The war in Ireland continued after Cromwell's return to England on the forlorn hope that Charles II would come in from Scotland, but, for the most part, the Irish effort had degenerated into bands of guerrillas known as Tories. Bishop Hebere Mac Mahon led an Ulsterman army against Sir Charles Coote against the advice of Henry O'Neill, Owen Roe's son. The bishop was captured, hanged and quartered on the order of Coote and Ireton. The bishop had appealed to Owen Roe O'Neill to spare Coote at the siege of Derry several years earlier. Ireton captured Waterford on June 21 and tried but failed to take Limerick. Coote narrowly defeated the remnants of Owen Roe O'Neill's army at Scariffhollis.

Many today trace the current problems in Northern Ireland back to Cromwell.
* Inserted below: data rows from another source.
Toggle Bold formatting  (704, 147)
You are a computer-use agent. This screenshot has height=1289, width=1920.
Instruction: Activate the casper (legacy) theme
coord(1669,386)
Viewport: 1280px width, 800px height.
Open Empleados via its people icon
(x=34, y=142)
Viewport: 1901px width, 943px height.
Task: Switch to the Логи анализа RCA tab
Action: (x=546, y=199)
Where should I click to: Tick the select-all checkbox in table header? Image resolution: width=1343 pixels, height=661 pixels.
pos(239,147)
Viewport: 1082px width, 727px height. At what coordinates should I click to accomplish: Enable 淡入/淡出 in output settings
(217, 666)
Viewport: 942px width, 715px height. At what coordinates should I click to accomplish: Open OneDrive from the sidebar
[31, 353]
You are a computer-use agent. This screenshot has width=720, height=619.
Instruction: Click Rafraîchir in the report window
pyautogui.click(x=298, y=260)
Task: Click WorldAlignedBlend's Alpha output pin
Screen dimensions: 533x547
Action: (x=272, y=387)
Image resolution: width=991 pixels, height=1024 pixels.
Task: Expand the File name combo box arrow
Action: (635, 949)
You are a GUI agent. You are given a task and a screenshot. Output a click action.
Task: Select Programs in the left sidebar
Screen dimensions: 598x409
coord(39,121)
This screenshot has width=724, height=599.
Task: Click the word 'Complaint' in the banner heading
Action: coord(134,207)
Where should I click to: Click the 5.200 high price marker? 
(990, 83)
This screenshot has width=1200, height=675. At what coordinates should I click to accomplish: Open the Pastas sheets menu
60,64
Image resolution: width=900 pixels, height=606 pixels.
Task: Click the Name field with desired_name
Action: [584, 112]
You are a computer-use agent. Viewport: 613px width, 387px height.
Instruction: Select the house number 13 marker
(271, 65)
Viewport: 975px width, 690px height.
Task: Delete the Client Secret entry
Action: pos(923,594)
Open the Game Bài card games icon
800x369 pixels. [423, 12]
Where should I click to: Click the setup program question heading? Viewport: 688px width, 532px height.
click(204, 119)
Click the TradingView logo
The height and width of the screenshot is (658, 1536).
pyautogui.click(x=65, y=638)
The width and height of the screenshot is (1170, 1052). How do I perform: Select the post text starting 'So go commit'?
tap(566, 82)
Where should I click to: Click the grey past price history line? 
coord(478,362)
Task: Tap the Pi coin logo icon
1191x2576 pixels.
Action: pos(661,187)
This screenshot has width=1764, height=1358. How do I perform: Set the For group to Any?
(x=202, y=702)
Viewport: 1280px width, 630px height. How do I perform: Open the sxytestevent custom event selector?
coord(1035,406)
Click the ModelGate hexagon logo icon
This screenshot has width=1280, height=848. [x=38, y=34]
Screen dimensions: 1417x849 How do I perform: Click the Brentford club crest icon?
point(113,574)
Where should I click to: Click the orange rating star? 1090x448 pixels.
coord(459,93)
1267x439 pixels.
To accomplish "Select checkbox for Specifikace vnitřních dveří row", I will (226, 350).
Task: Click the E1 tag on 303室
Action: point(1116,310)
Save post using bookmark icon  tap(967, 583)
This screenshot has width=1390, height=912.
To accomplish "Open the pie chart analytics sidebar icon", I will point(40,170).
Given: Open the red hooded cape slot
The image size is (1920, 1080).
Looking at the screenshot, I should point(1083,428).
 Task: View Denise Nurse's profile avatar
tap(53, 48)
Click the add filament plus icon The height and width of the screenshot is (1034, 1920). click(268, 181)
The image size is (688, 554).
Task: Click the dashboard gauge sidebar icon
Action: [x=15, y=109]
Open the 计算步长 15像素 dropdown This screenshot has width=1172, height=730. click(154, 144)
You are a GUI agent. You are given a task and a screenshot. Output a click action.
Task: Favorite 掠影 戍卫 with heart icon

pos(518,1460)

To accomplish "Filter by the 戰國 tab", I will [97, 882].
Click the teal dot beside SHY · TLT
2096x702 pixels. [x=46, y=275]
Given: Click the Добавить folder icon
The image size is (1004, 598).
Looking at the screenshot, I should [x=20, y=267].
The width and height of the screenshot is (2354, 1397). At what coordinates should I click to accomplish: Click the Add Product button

The British troops in Northern Ireland are referred to as "Cromwell's Boys," and there is hardly a ruined building in Ireland whose destruction is not blamed on Cromwell.

Cromwell's wars with both the Irish and Scotish was to instill the Church of England as the religion of state and to persecute and eliminate anyone who opposed the Church. Cromwell life and actions had a radical edge springing from his strong religious faith. A conversion experience some time before the civil war, strengthened by his belief that during the war he and his troops had been chosen by God to perform His will, gave a religious tinge to many of his political policies as Lord Protector in the 1650s. Cromwell sought 'Godly reformation', a broad program involving reform of the most inhumane elements of the legal, judicial and social systems and clamped down on drunkenness, immorality and other sinful activities.